• YOUR INSTRUCTIONS: Skip every picture, and copy exactly the lines from the one containing "The width and" to the end of the data.

Stored data entries:
_ _ _ _

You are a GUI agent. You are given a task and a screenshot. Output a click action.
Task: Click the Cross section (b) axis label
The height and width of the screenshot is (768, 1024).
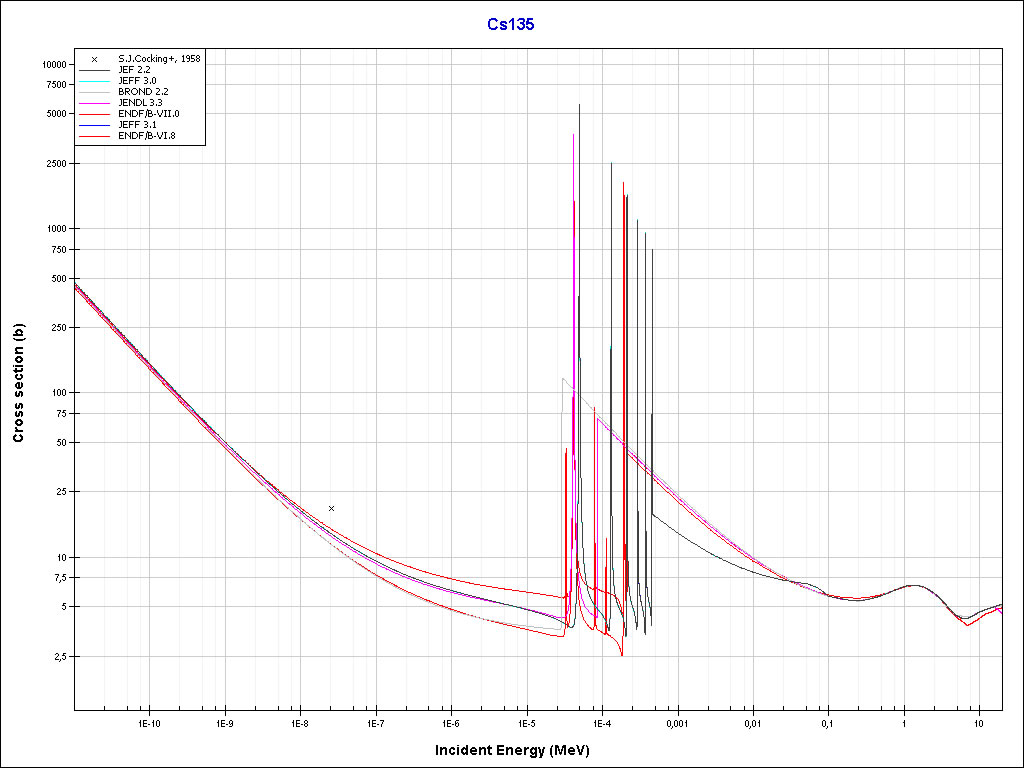pos(18,384)
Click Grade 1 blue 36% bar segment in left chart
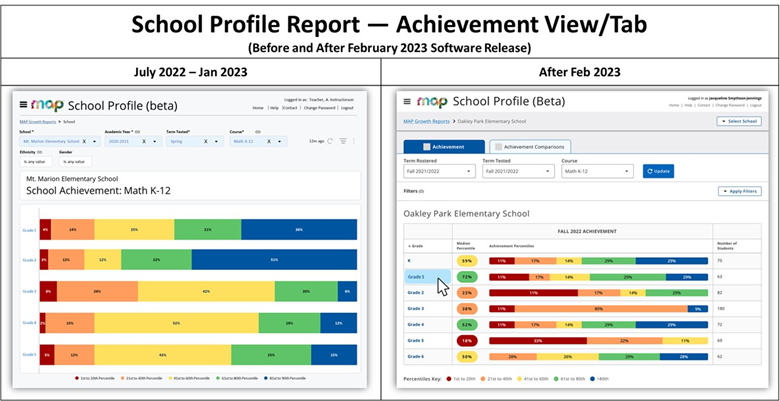 click(298, 229)
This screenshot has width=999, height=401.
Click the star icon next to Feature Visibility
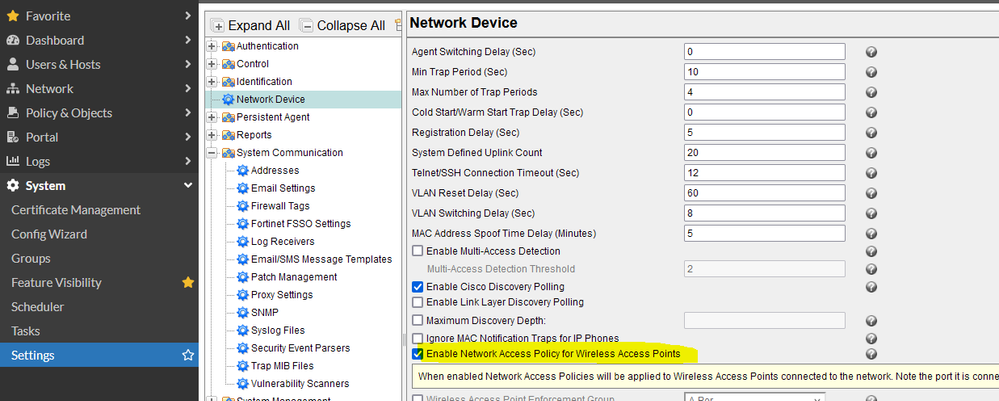187,283
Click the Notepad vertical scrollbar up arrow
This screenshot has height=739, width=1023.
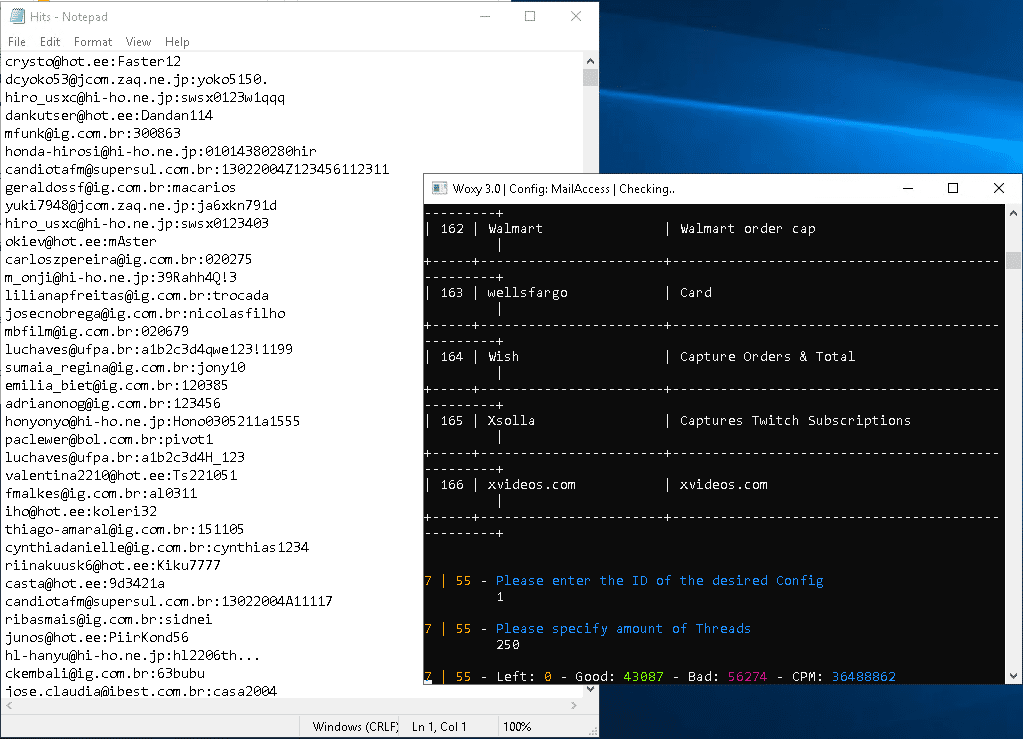click(x=590, y=60)
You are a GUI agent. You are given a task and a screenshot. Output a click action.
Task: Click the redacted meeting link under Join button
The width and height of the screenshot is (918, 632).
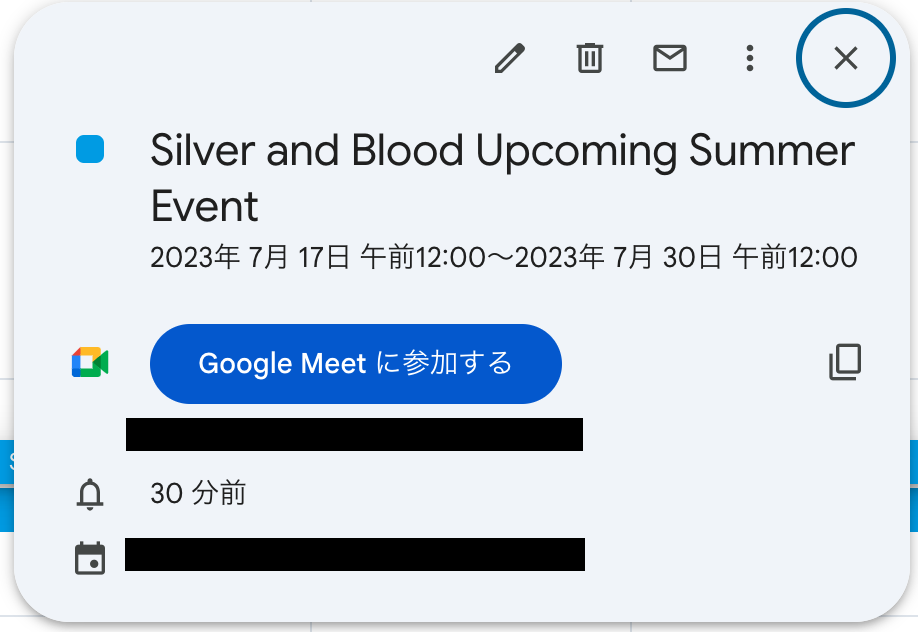coord(354,435)
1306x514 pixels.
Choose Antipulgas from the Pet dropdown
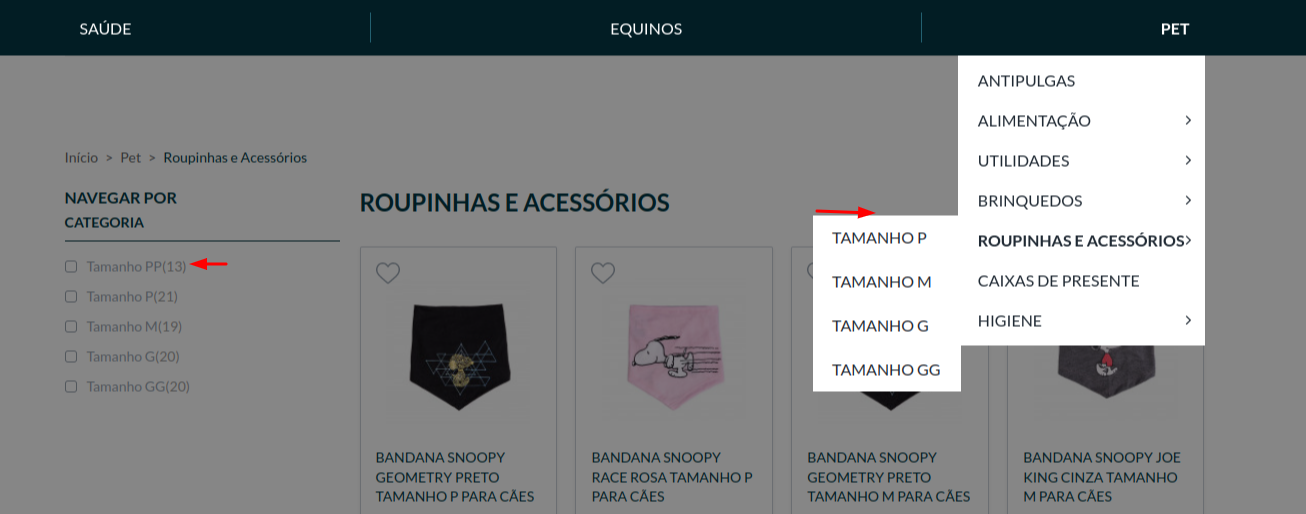click(x=1026, y=80)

_ _ _ _

• ANSWER TO THIS TASK:
The width and height of the screenshot is (918, 632).
coord(354,435)
1306x514 pixels.
Choose Antipulgas from the Pet dropdown
click(x=1026, y=80)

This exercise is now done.